There is no one size fits all estate plan, because everyone is in a different situation. It is not always as simple as drawing up a last will splitting up a pie that is going to be easily divisible.
For example, if you are a small business partner, you will naturally have a number of concerns that company employees will not have to address. As a small business partner you must decide what will happen to your share of the business after you pass away.
You may want to spread the value of your share among multiple different people on your inheritance list. How can you go about this while simultaneously protecting the interests of your business partners?
Business Continuation Agreements
Business continuation agreements are typically used to address this type of situation. One of these agreements is called a buy-sell agreement. There are a couple of different types of buy-sell agreements, and one of them is the cross purchase plan.

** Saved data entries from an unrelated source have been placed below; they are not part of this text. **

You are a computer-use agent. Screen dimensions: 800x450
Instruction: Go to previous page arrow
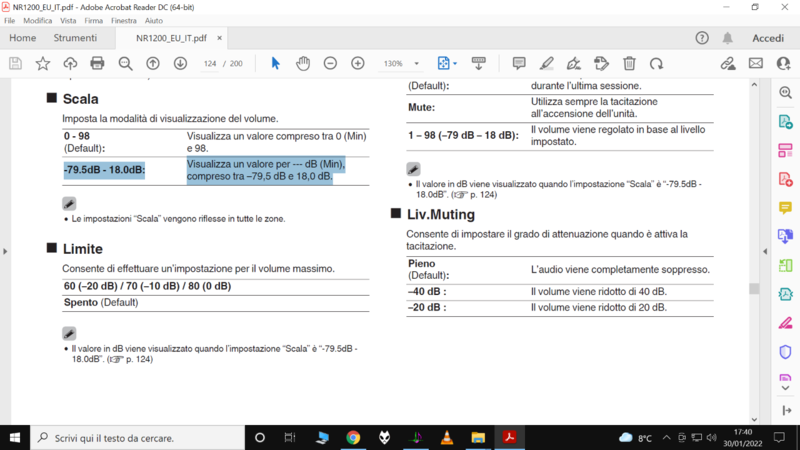pyautogui.click(x=153, y=63)
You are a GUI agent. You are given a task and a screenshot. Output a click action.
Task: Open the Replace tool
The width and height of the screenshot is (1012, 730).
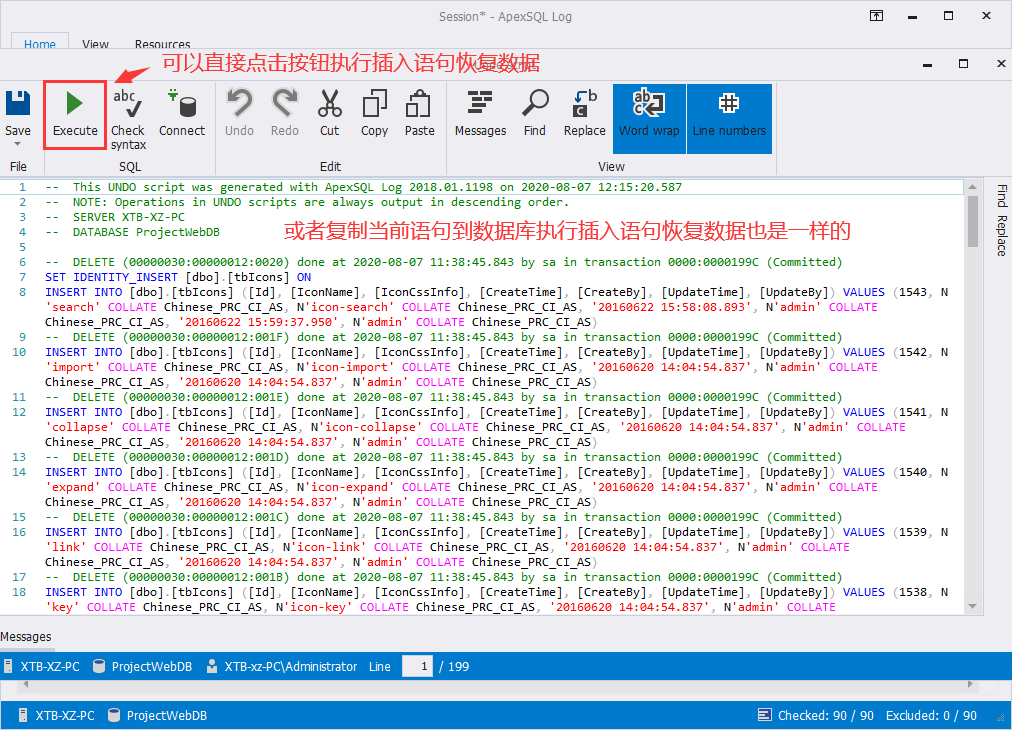point(584,112)
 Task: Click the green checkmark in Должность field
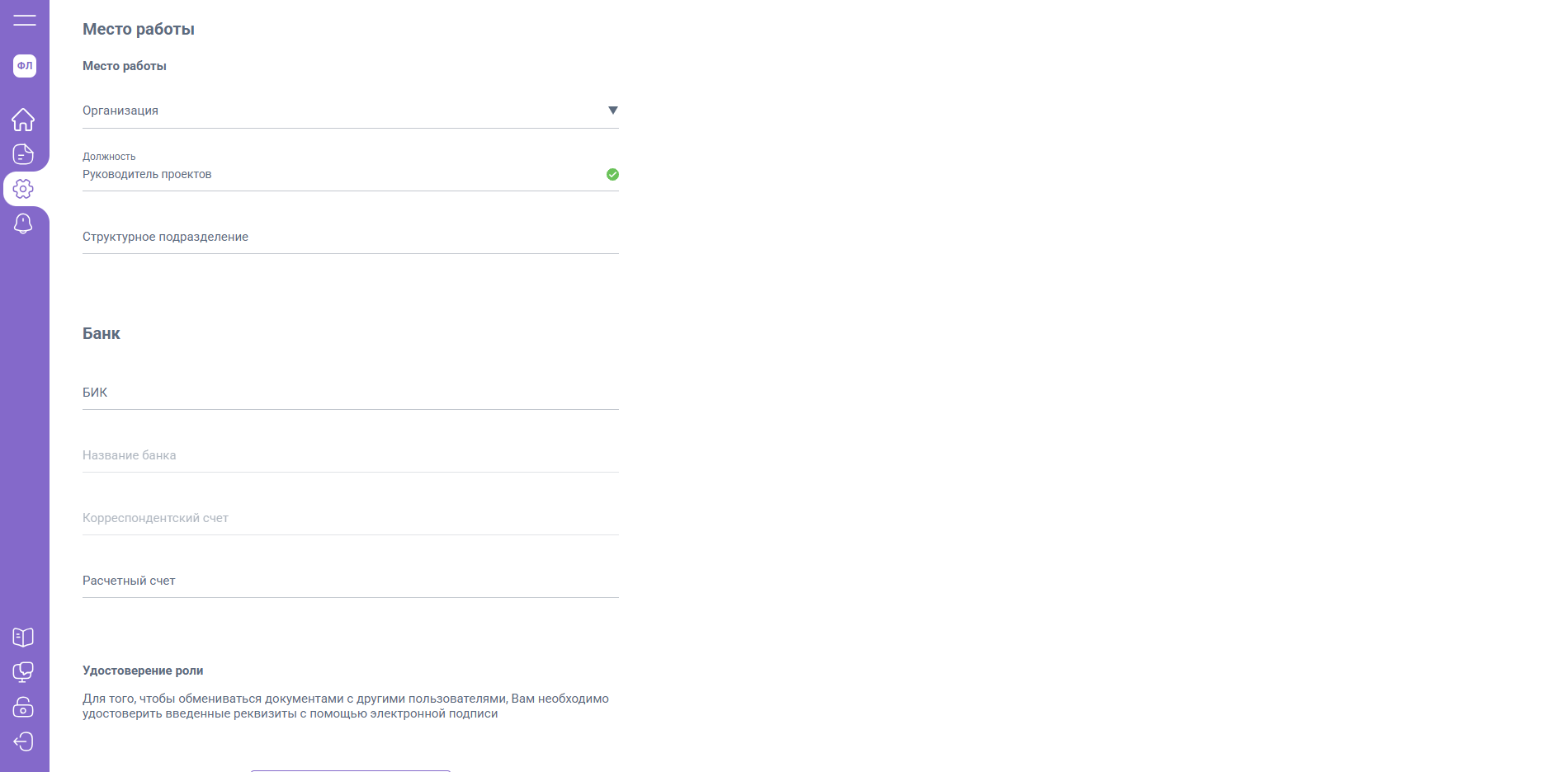tap(612, 174)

When you are implementing the cross purchase plan, you and the other partners must sit down to determine the value of a business share.

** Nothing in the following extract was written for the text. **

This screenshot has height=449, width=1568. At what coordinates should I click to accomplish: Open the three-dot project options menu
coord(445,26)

Once you have agreed upon the value of a share, each of the partners will take out a life insurance policy on every other partner. The combined value of the insurance policies will equal the value of a share of the business.

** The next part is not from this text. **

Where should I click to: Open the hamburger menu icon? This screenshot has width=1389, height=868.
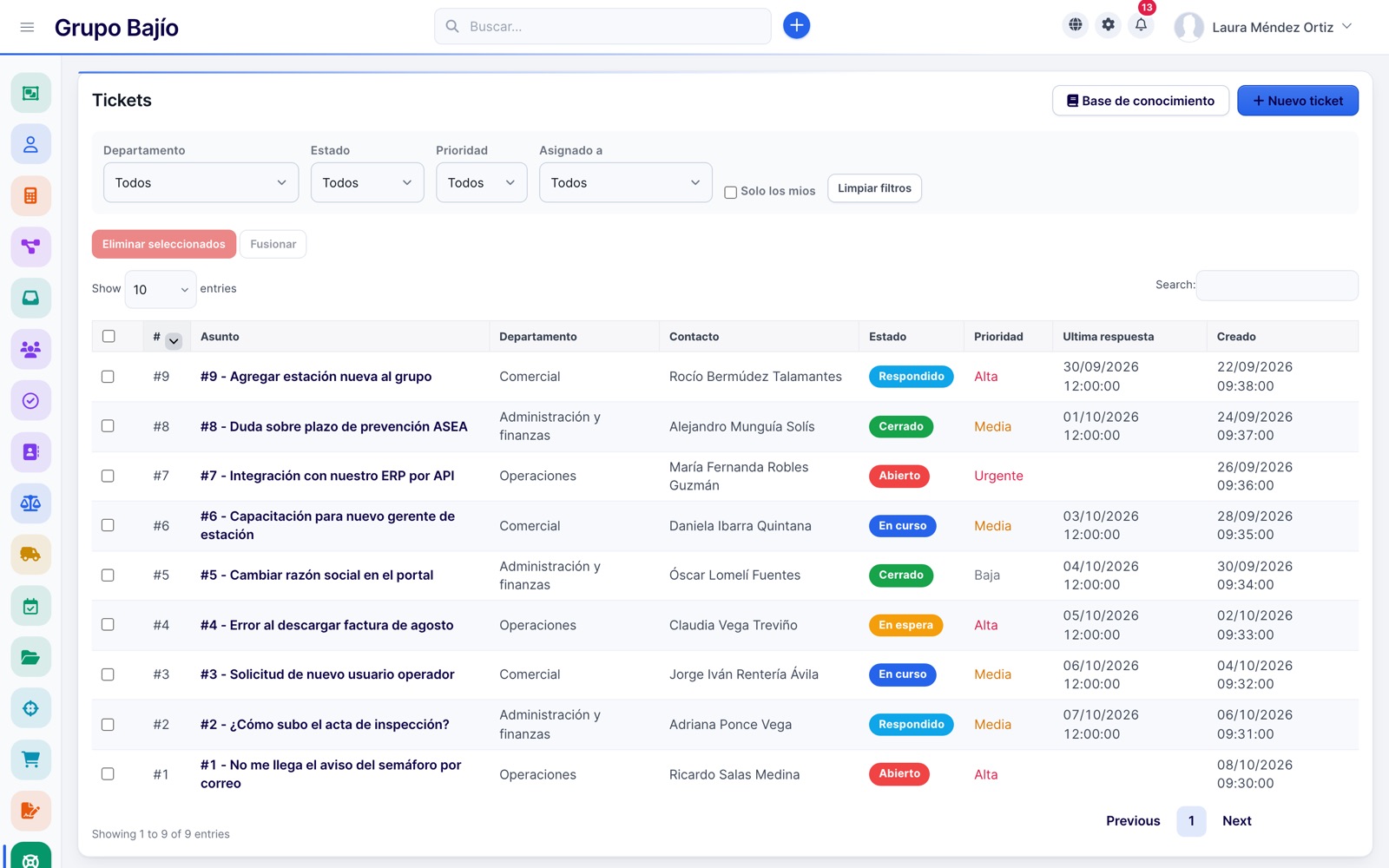click(27, 27)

The insurance policy proceeds will be collected by the surviving partners after the death of one of the co-owners of the business. These proceeds will be utilized to purchase the share in the business that was owned by the deceased partner from his or her estate.
The surviving partners will assume ownership of the business share, and the family of the decedent will have liquidity that can be spread among multiple people.
There is another type of buy-sell agreement that is called the entity purchase or stock redemption plan, and it is very similar to the cross purchase plan. With this plan the partners do not purchase life insurance policies on one another. The business entity itself takes out life insurance policies on all of the respective shareholders.
When one of the co-owners passes away, the same scenario plays itself out. The insurance proceeds are used to buy the share that was owned by the deceased partner.
Business Planning Consultation
This post has provided a brief look at one approach to estate planning for small business partners. There are other factors to consider, and the optimal course of action will vary on a case-by-case basis.